AIM:
Retype each of the following records word for word, leaving out the pictures.

THE INPUT:
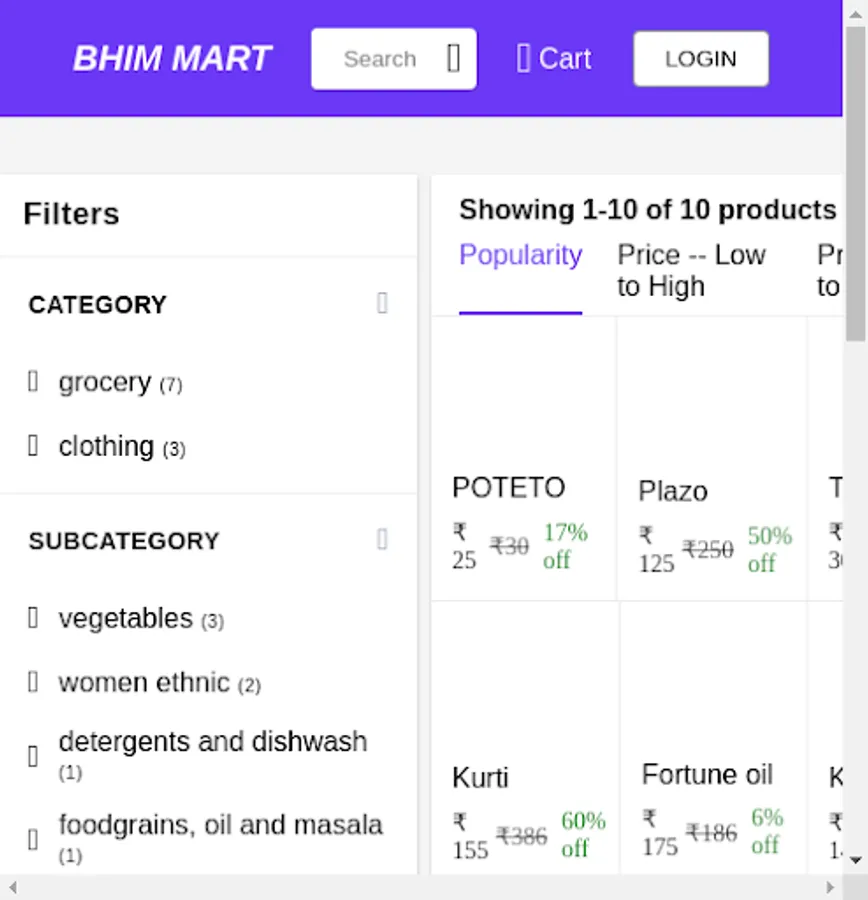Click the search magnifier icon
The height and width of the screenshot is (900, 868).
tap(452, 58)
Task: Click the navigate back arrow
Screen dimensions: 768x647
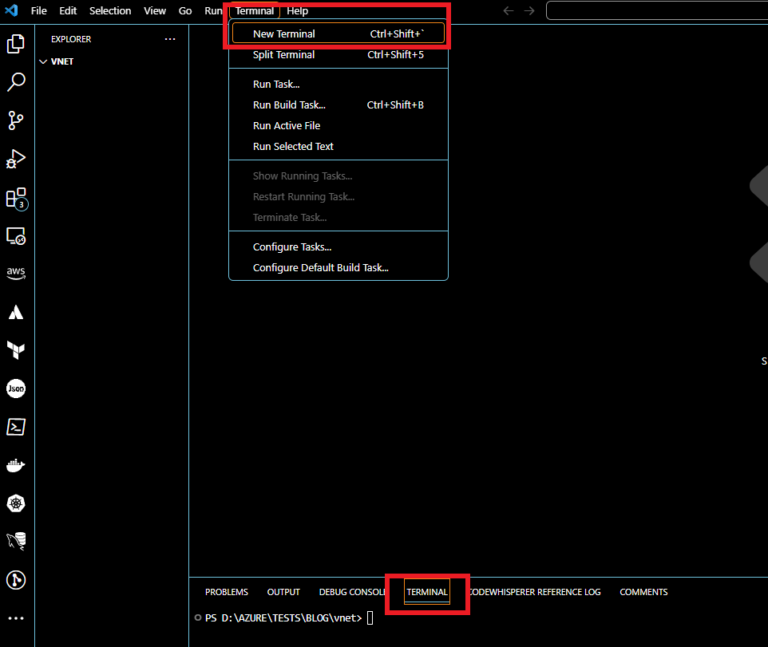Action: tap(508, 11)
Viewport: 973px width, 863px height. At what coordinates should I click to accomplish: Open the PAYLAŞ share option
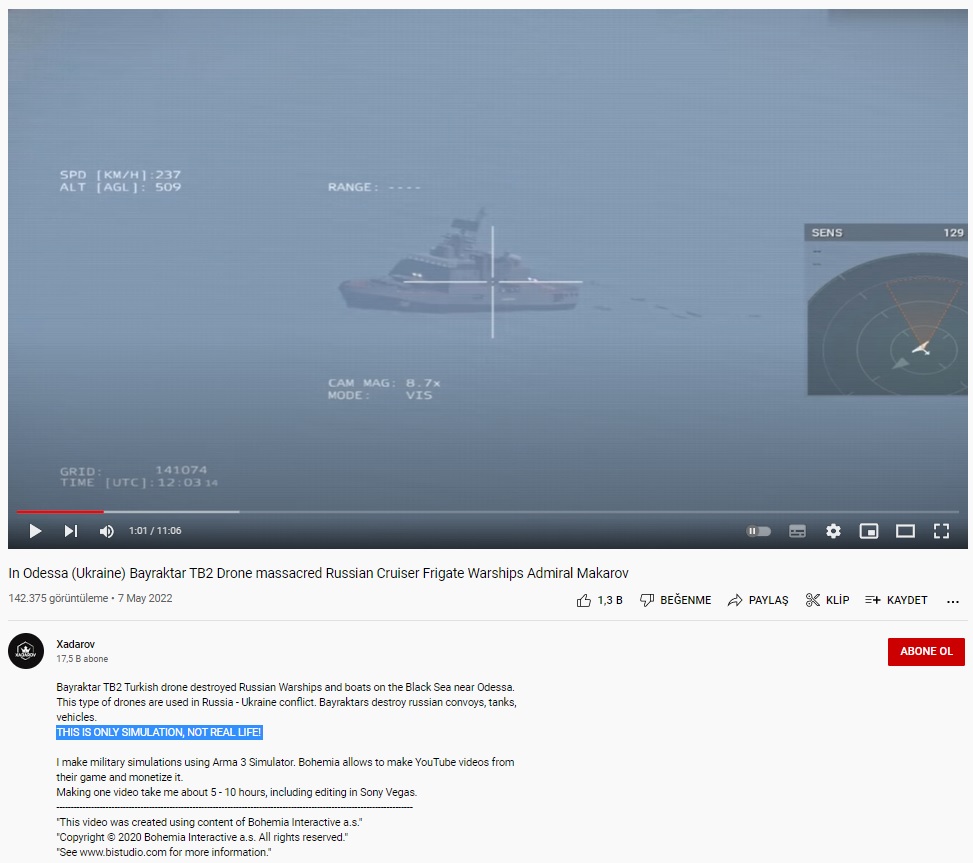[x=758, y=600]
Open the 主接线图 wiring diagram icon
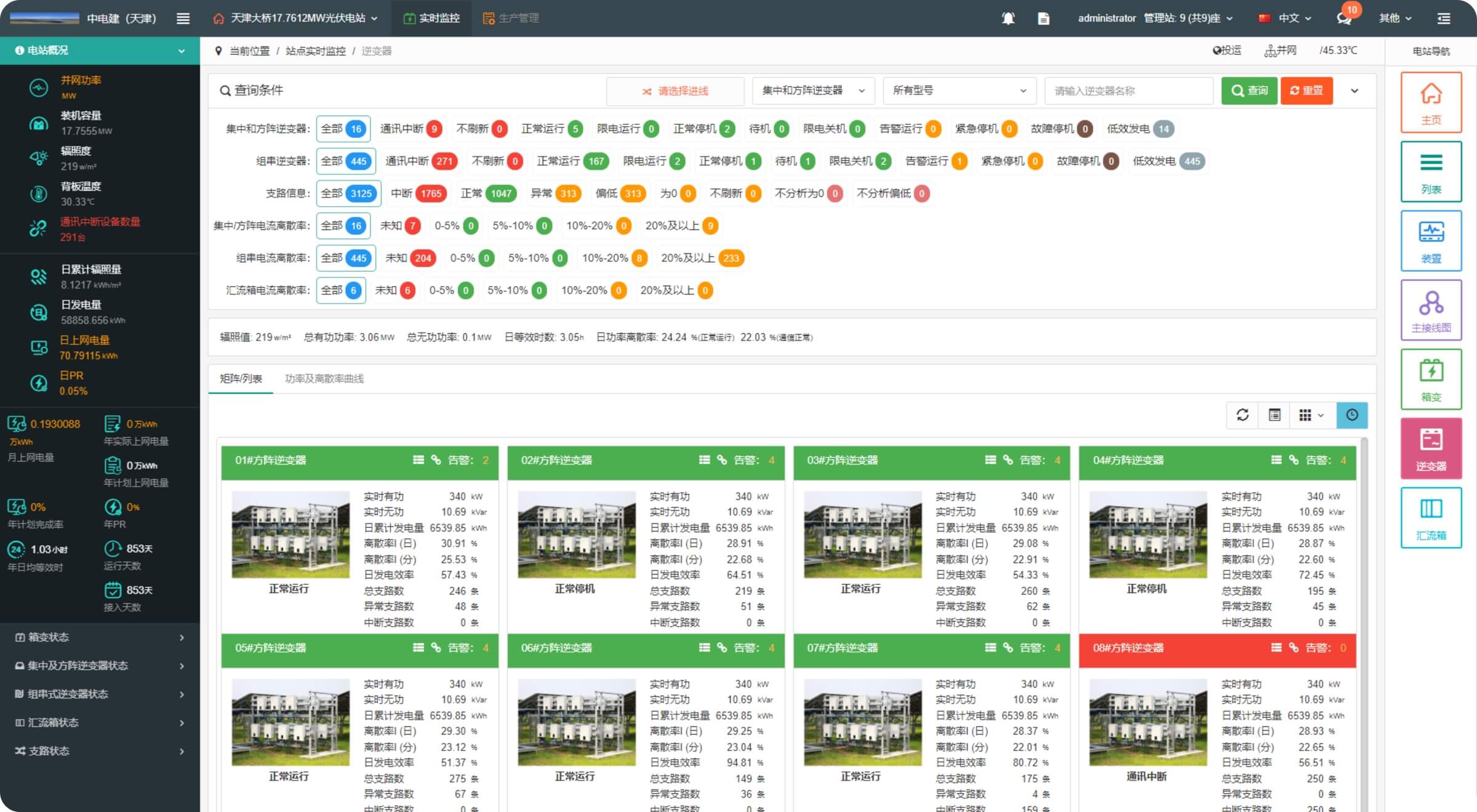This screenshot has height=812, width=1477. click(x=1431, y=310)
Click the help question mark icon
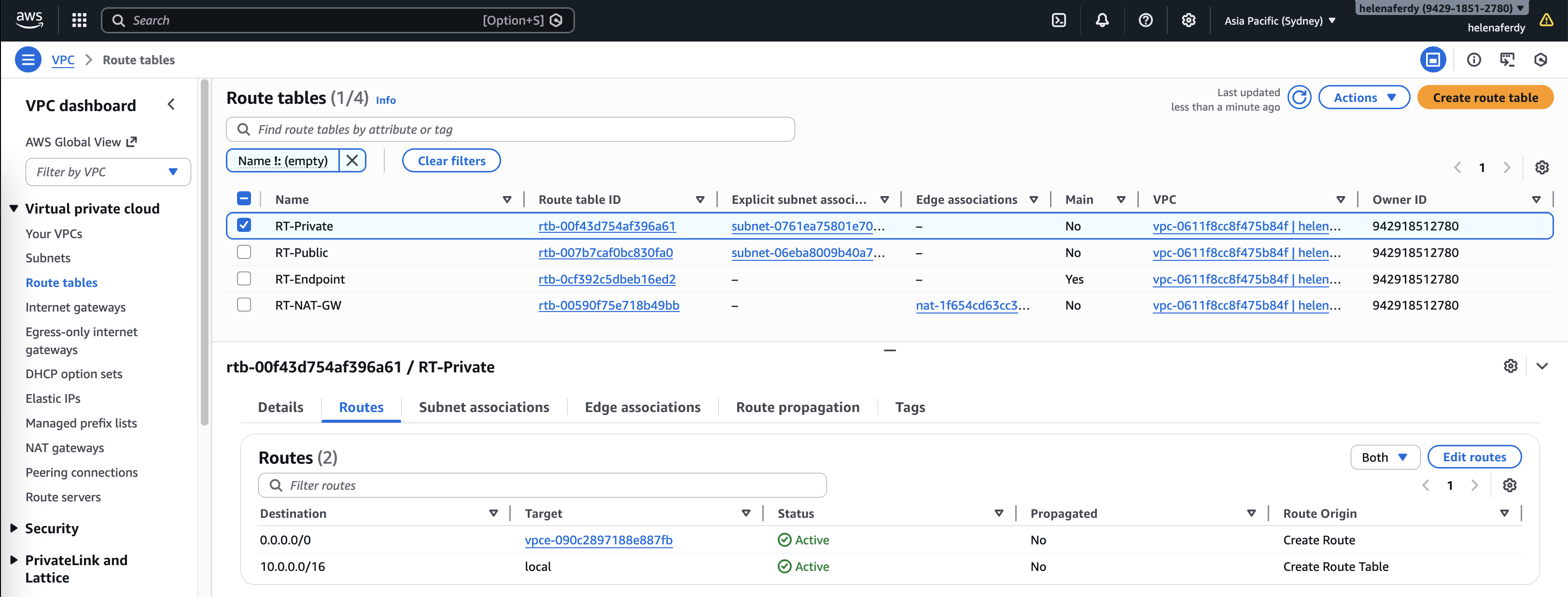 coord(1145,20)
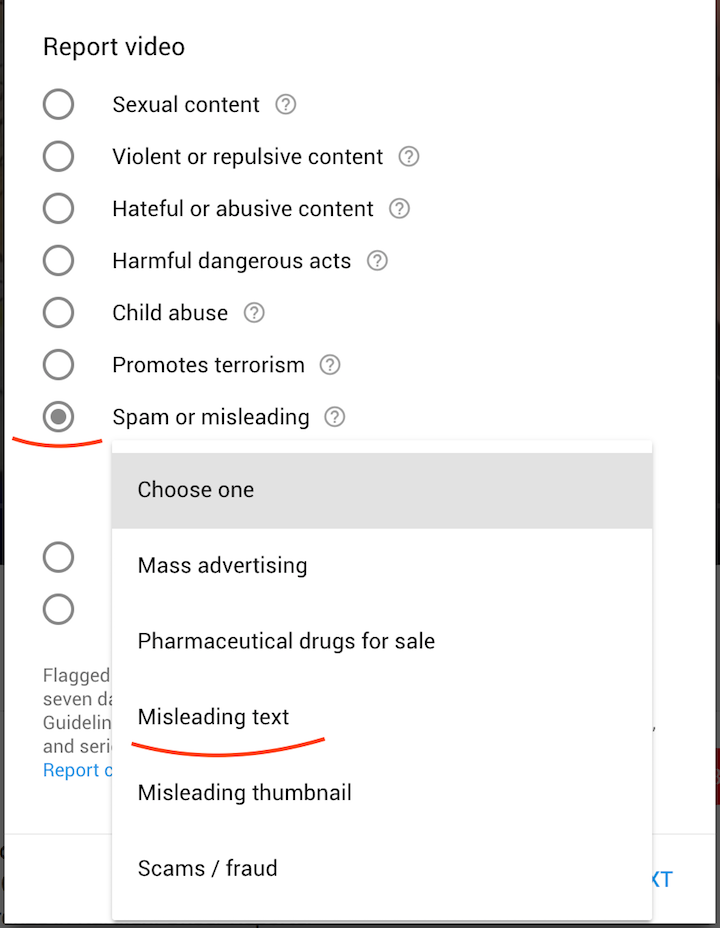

ANSWER TO THIS TASK:
Click the search magnifier icon
The height and width of the screenshot is (900, 868).
tap(452, 58)
Task: Click the navigate back arrow
Screen dimensions: 768x647
Action: tap(508, 11)
Viewport: 973px width, 863px height. At what coordinates should I click to accomplish: Open the PAYLAŞ share option
[x=758, y=600]
Open the 主接线图 wiring diagram icon
This screenshot has height=812, width=1477. click(x=1431, y=310)
Click the help question mark icon
 coord(1145,20)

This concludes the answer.